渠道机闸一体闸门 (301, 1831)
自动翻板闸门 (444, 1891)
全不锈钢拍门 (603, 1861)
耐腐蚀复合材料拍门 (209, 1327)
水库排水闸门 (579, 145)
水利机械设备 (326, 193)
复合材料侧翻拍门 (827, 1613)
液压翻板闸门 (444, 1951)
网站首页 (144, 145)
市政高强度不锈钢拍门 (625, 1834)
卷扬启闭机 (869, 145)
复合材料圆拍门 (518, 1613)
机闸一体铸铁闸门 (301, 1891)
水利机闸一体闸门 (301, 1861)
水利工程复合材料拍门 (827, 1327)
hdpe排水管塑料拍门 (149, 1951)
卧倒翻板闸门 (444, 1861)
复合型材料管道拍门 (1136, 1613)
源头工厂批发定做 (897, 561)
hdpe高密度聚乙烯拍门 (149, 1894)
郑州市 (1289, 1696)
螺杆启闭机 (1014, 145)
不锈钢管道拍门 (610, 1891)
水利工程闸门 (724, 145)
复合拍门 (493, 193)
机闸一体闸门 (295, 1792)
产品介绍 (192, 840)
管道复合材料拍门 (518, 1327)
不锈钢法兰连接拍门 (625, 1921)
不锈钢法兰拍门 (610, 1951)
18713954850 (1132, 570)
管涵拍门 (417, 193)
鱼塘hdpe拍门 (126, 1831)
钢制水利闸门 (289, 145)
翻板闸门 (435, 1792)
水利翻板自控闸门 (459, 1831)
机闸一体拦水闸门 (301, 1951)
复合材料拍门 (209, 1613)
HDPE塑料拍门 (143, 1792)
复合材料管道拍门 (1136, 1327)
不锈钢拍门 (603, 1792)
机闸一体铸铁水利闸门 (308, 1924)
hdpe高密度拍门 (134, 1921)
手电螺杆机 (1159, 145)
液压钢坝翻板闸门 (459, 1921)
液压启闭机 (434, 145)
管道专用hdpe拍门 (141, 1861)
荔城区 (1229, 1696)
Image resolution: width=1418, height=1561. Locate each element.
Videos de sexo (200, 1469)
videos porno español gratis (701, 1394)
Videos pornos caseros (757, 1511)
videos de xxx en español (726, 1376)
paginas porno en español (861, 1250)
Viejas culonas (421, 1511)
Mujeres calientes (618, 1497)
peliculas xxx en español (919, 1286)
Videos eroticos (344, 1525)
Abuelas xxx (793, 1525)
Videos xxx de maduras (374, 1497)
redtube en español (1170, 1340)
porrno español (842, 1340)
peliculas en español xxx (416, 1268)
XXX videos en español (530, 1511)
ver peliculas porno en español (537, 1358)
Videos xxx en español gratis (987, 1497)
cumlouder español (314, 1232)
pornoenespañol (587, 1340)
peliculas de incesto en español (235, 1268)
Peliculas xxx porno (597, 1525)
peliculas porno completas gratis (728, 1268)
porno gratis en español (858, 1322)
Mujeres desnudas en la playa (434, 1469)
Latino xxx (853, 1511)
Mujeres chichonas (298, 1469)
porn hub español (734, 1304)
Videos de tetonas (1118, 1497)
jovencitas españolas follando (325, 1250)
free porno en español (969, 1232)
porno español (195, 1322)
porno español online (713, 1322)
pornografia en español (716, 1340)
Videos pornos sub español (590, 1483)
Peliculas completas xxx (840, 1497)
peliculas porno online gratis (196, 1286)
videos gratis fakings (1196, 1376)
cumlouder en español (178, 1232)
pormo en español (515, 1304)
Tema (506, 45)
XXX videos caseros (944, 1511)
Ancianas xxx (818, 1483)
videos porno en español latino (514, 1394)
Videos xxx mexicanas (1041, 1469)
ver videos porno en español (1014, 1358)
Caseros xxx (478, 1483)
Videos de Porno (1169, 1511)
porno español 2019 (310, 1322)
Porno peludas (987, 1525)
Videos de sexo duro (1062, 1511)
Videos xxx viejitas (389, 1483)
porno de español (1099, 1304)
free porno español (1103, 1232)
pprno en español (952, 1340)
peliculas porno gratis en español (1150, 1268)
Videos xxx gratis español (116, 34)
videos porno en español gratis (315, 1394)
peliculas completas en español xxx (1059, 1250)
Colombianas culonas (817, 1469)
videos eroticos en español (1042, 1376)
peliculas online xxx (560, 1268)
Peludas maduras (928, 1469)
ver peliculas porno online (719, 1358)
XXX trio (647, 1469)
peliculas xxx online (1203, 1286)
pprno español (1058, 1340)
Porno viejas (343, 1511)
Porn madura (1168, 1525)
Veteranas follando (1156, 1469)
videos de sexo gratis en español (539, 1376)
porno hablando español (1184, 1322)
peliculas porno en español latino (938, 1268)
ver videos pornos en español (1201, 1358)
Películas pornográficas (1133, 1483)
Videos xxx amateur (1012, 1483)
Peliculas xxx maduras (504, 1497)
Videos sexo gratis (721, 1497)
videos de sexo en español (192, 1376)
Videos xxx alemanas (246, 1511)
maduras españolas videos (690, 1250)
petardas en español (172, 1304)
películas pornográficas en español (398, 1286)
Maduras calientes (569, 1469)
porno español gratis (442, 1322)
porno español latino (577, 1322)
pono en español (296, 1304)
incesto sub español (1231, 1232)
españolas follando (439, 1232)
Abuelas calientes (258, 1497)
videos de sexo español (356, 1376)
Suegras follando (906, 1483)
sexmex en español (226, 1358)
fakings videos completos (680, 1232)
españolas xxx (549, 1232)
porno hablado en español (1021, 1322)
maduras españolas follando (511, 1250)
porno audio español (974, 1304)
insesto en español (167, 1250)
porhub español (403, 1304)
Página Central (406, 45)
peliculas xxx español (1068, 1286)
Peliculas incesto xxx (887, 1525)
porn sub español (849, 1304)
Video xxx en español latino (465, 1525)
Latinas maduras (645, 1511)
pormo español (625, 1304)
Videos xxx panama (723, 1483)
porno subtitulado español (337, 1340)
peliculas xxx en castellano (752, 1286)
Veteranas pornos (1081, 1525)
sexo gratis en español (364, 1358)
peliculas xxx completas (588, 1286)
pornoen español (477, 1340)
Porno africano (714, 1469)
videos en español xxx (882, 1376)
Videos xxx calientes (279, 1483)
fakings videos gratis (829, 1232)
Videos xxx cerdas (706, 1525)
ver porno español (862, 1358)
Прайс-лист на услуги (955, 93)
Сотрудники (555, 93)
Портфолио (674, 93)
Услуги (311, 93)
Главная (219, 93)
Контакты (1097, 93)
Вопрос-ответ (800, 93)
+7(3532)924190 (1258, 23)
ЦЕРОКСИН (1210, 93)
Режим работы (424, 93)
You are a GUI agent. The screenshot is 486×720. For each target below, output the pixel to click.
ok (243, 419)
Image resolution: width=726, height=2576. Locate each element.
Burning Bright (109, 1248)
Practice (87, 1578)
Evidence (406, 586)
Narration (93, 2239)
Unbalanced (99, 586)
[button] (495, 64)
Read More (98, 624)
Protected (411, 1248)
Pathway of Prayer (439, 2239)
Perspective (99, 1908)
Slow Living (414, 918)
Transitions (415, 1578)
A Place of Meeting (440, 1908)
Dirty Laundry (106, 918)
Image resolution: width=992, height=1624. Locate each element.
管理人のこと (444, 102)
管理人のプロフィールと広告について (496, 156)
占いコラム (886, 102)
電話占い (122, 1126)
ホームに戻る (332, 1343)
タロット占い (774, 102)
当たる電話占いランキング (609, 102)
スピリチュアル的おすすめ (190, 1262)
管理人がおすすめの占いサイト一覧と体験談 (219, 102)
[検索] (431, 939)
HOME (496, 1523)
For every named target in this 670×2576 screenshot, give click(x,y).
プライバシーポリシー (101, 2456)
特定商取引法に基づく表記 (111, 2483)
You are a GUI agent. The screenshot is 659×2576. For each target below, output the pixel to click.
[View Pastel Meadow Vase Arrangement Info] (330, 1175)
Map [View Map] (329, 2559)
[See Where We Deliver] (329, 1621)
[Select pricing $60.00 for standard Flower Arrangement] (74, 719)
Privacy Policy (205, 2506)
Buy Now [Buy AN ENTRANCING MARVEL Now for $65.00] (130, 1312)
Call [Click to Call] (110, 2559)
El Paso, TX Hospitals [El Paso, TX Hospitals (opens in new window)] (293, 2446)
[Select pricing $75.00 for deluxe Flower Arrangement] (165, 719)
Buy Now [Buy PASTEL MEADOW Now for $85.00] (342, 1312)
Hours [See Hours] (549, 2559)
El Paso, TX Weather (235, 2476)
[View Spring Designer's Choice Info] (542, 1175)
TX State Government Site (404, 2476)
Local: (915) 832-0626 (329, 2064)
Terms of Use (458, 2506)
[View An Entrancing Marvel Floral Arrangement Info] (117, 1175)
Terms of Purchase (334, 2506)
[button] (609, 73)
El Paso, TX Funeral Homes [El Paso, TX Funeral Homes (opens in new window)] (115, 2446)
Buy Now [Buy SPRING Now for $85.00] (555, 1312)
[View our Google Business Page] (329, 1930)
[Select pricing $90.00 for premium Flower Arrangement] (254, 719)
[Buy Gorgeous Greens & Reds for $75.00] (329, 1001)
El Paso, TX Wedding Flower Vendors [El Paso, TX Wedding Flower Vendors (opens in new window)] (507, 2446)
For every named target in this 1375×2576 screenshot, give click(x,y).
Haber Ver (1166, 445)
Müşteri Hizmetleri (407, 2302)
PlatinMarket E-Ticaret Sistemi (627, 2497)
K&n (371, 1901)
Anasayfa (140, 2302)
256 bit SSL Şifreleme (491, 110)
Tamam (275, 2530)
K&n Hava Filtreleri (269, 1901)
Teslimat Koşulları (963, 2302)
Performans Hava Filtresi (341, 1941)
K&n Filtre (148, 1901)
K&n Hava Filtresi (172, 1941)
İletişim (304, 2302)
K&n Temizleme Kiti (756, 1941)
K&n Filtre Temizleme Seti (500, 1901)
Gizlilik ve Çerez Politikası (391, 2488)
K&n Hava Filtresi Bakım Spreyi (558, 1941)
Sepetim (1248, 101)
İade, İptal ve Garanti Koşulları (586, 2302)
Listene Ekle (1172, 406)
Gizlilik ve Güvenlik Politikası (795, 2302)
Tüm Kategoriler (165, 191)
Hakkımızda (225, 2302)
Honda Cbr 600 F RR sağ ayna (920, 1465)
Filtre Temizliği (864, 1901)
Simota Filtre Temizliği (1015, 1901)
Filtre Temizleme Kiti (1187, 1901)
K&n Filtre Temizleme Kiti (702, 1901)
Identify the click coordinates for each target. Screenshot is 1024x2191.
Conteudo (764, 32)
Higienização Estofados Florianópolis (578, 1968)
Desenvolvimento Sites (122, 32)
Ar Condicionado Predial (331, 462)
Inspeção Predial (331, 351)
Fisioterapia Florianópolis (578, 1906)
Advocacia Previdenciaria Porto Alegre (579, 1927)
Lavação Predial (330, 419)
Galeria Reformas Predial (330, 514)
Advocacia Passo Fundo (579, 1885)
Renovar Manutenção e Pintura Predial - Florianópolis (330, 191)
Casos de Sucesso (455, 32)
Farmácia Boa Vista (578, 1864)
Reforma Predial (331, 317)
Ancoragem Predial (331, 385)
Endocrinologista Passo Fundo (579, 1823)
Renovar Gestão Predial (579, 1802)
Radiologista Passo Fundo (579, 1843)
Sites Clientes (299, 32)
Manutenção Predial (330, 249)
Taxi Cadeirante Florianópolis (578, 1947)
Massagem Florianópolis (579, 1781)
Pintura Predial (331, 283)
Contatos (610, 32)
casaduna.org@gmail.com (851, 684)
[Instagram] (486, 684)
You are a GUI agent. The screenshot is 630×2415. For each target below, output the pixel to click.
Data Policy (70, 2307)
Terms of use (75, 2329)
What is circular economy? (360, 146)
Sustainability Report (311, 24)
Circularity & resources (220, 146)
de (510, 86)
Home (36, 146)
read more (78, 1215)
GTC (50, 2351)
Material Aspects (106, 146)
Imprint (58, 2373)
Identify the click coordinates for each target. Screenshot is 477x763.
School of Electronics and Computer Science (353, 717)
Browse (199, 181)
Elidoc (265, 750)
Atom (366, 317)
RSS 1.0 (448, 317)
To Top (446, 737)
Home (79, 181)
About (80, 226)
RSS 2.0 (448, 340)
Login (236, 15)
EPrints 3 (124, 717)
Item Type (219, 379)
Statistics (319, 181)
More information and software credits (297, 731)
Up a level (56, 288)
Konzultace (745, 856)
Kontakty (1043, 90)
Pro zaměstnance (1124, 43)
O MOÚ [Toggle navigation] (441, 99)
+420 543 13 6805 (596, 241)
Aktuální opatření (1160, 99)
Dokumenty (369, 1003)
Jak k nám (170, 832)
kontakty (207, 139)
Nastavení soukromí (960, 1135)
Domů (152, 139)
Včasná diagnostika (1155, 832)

·····

▸ What this task involves:
Pull out every item from the line containing "水利机闸一体闸门 (301, 1861)" down to the line containing "Mujeres chichonas (298, 1469)", both included, and copy each one unchanged.

▸ Complete response:
水利机闸一体闸门 (301, 1861)
水利工程复合材料拍门 (827, 1327)
hdpe排水管塑料拍门 (149, 1951)
卧倒翻板闸门 (444, 1861)
复合型材料管道拍门 (1136, 1613)
源头工厂批发定做 (897, 561)
hdpe高密度聚乙烯拍门 (149, 1894)
郑州市 (1289, 1696)
螺杆启闭机 (1014, 145)
不锈钢管道拍门 (610, 1891)
水利工程闸门 (724, 145)
复合拍门 (493, 193)
机闸一体闸门 (295, 1792)
产品介绍 (192, 840)
管道复合材料拍门 (518, 1327)
不锈钢法兰连接拍门 (625, 1921)
不锈钢法兰拍门 (610, 1951)
18713954850 (1132, 570)
管涵拍门 (417, 193)
鱼塘hdpe拍门 (126, 1831)
钢制水利闸门 (289, 145)
翻板闸门 (435, 1792)
水利翻板自控闸门 (459, 1831)
机闸一体拦水闸门 (301, 1951)
复合材料拍门 (209, 1613)
HDPE塑料拍门 (143, 1792)
复合材料管道拍门 (1136, 1327)
不锈钢拍门 (603, 1792)
机闸一体铸铁水利闸门 (308, 1924)
hdpe高密度拍门 (134, 1921)
手电螺杆机 (1159, 145)
液压钢坝翻板闸门 (459, 1921)
液压启闭机 (434, 145)
管道专用hdpe拍门 (141, 1861)
荔城区 (1229, 1696)
Image resolution: width=1418, height=1561. Locate each element.
Videos de sexo (200, 1469)
videos porno español gratis (701, 1394)
Videos pornos caseros (757, 1511)
videos de xxx en español (726, 1376)
paginas porno en español (861, 1250)
Viejas culonas (421, 1511)
Mujeres calientes (618, 1497)
peliculas xxx en español (919, 1286)
Videos eroticos (344, 1525)
Abuelas xxx (793, 1525)
Videos xxx de maduras (374, 1497)
redtube en español (1170, 1340)
porrno español (842, 1340)
peliculas en español xxx (416, 1268)
XXX videos en español (530, 1511)
ver peliculas porno en español (537, 1358)
Videos xxx en español gratis (987, 1497)
cumlouder español (314, 1232)
pornoenespañol (587, 1340)
peliculas de incesto en español (235, 1268)
Peliculas xxx porno (597, 1525)
peliculas porno completas gratis (728, 1268)
porno gratis en español (858, 1322)
Mujeres desnudas en la playa (434, 1469)
Latino xxx (853, 1511)
Mujeres chichonas (298, 1469)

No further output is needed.